Pharmaceutical companies are reporting billions in profits, yet as a society, we seem to be even more sick and troubled than ever. Something is seriously amiss here.
There is an inherent conflict of interest in the current model of treating depression, which is reflected in the barrage of direct to consumer advertising, children being medicated at alarming rates, skyrocketing diagnosis numbers, and the sheer dizzying array of players vying for a piece of this market.
Of course, there are some cases in which medication may be necessary to correct brain chemistry or help halt dementia (which can also be done naturally in some cases). Also, in some situations, there may also be a need for intervention while the root cause of mental illness or depression is uncovered. However, even accounting for those situations, we have to acknowledge a serious problem when:
–> Every overactive child is now labeled with ADHD. As of 2013, 11% of American children had received a diagnosis of ADHD (CDC data) – and this is excluding other mental or behavioral disorders (do you really think that more than a tenth of the nation’s children suffer from this?).
–> Furthermore, according to the CDC “Rates of ADHD diagnosis increased an average of 3% per year from 1997 to 2006 and an average of approximately 5% per year from 2003 to 2011.” These children are then subsequently medicated for behavior that was once deemed normal for an “active” or “inquisitive” child and takes not into consideration the numerous environmental factors that impact a child’s behavior.
–> Women are given antidepressants like candy to treat everything from PMS to normal life changes.
–> Direct to consumer advertising by drug companies is rampant in an effort to increase dependent individuals, thus increase sales. We’ve all heard the famous line “… Ask your Doctor if XYZ drug is
right for you”.
In fact, Physicians have reported patients demanding a specific drug, because they think they need it- and more often than not, they give the patient what he wants to avoid potential problems or complaints down the road.
–> Many of the perpetrators in mass shootings and murder tragedies in recent years have been discovered to be taking psychotropic prescription drugs (anti-depressants and anti-anxiety medication), which have been shown to increase anger, depression and suicidal thoughts.

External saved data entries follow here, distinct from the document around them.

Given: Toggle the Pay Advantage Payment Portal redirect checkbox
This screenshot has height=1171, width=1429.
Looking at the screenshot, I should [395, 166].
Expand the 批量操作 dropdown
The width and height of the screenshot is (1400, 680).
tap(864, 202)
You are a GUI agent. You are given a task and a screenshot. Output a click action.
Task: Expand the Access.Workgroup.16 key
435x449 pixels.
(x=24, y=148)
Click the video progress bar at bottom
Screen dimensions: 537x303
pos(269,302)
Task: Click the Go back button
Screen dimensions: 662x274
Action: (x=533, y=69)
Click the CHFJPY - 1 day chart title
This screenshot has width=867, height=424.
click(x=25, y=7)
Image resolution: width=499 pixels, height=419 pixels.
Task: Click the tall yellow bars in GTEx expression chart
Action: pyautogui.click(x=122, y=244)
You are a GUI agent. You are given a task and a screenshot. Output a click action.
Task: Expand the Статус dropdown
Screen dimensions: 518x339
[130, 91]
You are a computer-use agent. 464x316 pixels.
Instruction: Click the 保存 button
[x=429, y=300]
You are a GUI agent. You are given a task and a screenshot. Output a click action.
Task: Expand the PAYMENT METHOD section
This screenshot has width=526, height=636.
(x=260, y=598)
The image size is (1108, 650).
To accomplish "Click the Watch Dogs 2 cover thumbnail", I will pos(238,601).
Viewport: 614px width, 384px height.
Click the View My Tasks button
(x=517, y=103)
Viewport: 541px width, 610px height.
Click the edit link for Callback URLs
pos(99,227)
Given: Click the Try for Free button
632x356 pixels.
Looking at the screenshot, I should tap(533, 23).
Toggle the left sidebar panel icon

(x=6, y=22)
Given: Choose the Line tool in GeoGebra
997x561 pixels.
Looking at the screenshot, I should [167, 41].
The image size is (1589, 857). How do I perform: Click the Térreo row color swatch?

Again, this is not to trivialize or judge the experience of anyone dealing with depression or mental illness– but to provide an alternative backdrop upon which to search for and employ real and lasting solutions. To promote true health- not dependence.
In the current environment, we have largely lost (or been conditioned against) the ability to activate our innate coping mechanisms, reliance on Allah, our option of free thought… and our ability to learn from our experiences (because we can’t see the bigger picture or are too medicated or submerged in our troubles to see the lessons).
InshaAllah, over the coming months, we’ll examine some alternatives, solutions and therapies to address the root causes of depression listed above. This will span many areas and angles- Islamic, biological, societal, holistic and ways in to reduce stress and increase personal fortitude.
*Medical Disclaimer: This article is not intended as medical advice, but is for education purposes. Never stop taking prescribed medication without the consent and supervision of your doctor or qualified medical professional.